How do you describe your own art practice?
In my installations I use ambiguous sounds and shapes, misunderstandings, symbolic combinations, literal interpretations, material rhymes and everything that can help me to show a changing and elusive world, in order to emphasize the difference between how we think things works and how they really are – and of which we will never know. Whenever possible I prefer to present environmental installations, in which the sound aspect of the materials is strongly involved.
Which question or theme is central in your work?
How things are revealed through relationships, and how this network of relationship (of which we are part) resonate in us and us in it, not only in physical presence but also in time: how a past experience continues to resonates in us, still shaping the present. I am always amazed by the growing complexity of this network of relationships, and by the consequent possibility of being able to change the register with which we read the world, reconnecting with it in ever new ways. This amazement is what I basically want to trigger with all my works.

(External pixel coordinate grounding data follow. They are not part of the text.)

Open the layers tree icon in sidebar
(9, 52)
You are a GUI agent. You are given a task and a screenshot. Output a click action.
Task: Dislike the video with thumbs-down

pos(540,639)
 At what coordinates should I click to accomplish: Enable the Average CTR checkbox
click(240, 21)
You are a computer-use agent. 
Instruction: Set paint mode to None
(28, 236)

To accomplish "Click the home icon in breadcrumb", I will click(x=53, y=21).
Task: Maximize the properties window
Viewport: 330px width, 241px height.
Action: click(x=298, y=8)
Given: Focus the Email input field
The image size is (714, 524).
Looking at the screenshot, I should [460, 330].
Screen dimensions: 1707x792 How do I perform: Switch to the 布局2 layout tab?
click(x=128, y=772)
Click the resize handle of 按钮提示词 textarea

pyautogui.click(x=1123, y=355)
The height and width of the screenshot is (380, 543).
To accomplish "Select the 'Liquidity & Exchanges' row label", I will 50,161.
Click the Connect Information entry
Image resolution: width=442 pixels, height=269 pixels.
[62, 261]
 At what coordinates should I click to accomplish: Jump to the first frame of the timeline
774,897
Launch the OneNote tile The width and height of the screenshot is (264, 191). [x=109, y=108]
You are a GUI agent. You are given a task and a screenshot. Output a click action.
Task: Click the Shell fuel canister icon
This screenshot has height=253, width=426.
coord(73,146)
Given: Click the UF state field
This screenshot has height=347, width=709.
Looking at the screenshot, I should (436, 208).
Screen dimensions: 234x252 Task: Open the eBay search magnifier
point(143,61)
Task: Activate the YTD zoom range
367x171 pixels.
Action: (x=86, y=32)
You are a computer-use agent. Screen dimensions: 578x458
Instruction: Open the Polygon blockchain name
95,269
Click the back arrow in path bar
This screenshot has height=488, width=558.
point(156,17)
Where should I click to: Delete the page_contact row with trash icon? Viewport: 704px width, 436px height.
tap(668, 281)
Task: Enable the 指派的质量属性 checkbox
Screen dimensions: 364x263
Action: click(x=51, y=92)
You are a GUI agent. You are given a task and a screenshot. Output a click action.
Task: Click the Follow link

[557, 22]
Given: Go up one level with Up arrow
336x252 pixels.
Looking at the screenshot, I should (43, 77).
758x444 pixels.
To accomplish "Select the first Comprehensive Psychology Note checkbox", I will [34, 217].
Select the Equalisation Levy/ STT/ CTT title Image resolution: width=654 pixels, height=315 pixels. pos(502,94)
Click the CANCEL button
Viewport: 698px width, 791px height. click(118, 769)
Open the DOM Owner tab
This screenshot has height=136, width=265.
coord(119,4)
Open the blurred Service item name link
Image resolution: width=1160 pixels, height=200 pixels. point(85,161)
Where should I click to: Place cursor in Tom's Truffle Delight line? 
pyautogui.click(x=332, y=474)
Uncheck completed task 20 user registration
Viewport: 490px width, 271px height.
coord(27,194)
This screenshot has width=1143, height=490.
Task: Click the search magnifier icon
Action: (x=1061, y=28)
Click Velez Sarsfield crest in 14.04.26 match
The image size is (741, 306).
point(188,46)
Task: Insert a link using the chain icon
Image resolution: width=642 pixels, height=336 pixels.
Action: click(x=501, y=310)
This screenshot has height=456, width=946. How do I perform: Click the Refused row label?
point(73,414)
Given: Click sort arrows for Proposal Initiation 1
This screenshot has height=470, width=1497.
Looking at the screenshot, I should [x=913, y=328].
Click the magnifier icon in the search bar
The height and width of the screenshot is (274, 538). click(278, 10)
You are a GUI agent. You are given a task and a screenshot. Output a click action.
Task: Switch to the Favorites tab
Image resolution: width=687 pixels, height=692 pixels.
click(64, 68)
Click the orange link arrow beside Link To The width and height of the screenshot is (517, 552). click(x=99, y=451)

What was your first experience with art?
I’m not sure. I remember spending countless hours watching one of my older brothers while he drew. I often stood next to him and my height barely reached the desk, allowing me to see him draw and color. I remember it was a magnetic and magical feeling.
What is your greatest source of inspiration?
I realized that often some strong past experience activates a source of energy that wants to materialize in a work. As if it became a need to transfer an internal atmosphere to an outside space, but not necessarily in a direct translation. Then when something resonates a lot with this internal atmosphere it captures all my attention and it can be a sentence from a friend, a book, a dry twig, a found material.
What do you need in order to create your work?
A lot of time and some space. Different works have different circumstances and require different needs, but surely a need that never changes is the time to let the things work and the space in which that can happen.
What work or artist has most recently surprised you?
The paintings of Bruno Zhang and Luisa Badino of the Zolforosso collective. I recently visited them and talked to them a lot. They have rekindled in me a strong fascination for painting, of which I know little. Perhaps for this reason it surprised me a lot.